:: EXERCISE PROMPT ::
Scan the records for "below" and copy each line that contains it.

┌──

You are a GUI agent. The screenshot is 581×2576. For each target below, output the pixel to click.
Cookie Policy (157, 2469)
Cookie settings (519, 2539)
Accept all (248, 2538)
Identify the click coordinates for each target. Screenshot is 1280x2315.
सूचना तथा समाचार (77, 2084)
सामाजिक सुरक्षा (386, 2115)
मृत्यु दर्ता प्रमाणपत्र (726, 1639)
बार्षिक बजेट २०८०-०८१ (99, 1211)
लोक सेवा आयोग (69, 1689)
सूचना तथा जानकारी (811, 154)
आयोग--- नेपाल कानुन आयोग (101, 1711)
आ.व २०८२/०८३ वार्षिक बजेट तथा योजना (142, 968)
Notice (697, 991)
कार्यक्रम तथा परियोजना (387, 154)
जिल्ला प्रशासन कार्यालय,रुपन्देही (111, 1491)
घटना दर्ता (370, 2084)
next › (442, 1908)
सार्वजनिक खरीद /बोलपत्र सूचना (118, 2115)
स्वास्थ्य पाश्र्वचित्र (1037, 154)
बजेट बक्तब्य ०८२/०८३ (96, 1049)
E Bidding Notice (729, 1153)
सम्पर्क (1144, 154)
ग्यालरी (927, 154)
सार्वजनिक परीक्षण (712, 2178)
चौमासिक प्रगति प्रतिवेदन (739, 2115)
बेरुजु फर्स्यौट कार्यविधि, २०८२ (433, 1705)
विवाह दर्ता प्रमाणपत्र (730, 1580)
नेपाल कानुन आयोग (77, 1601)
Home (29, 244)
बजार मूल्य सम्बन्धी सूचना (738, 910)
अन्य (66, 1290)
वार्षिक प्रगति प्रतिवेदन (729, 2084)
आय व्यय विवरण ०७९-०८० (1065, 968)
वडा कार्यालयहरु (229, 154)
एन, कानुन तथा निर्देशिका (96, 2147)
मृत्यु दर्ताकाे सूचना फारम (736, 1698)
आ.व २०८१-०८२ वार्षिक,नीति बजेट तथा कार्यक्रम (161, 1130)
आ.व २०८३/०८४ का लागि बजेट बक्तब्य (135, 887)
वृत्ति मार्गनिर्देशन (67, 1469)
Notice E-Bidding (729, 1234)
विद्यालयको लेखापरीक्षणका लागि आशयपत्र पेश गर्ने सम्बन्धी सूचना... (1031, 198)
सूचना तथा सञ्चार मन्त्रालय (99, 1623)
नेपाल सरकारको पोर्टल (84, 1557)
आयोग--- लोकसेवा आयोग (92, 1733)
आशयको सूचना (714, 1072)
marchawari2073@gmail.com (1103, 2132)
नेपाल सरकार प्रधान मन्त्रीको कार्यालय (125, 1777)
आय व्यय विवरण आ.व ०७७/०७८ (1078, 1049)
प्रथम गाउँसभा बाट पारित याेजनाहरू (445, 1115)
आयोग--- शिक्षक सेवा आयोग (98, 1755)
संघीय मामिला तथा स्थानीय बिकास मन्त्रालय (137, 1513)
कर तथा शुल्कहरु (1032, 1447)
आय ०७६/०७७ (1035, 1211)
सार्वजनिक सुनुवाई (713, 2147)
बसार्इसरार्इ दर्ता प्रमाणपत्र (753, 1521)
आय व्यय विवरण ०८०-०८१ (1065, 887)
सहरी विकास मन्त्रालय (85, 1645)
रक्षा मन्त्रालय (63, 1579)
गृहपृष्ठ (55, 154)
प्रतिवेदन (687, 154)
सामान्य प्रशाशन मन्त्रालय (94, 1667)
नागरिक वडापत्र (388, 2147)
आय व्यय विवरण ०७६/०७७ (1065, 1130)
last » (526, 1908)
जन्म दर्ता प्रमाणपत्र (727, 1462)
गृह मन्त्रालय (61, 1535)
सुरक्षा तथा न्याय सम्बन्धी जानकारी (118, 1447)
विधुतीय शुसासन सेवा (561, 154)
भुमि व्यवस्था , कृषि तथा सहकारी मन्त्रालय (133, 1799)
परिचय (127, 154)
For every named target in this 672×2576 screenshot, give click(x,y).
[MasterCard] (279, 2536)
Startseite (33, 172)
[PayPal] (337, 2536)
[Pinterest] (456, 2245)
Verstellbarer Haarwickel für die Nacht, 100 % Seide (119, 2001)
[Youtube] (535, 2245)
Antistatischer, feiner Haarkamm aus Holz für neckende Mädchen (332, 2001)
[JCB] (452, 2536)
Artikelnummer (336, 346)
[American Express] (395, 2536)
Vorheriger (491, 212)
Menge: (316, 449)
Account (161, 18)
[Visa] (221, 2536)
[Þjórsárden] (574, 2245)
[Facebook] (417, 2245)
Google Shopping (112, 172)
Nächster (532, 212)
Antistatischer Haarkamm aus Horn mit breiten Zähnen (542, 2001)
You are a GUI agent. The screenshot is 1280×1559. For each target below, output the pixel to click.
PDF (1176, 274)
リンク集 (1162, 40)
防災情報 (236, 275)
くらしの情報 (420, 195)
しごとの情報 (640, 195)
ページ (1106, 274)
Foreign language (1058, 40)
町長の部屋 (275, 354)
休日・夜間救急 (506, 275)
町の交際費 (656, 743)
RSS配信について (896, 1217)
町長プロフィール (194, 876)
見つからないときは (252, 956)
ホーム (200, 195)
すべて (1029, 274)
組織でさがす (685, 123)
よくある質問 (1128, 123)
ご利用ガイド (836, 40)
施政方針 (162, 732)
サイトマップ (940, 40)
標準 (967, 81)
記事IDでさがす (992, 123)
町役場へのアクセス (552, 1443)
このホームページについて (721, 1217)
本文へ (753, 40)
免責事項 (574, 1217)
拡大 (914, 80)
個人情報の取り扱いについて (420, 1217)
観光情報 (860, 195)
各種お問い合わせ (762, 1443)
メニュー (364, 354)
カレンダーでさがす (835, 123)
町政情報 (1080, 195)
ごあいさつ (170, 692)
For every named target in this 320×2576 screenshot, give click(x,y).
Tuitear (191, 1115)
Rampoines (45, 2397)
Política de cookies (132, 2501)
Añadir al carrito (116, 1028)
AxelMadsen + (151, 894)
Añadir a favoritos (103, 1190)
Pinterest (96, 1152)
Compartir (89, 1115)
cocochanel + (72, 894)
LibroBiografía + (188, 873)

└──

:: ANSWER SPACE ::
You are a GUI agent. The screenshot is 581×2576. For each target below, output the pixel to click.
You are a GUI agent. The screenshot is 1280×1559. For each target below, output the pixel to click.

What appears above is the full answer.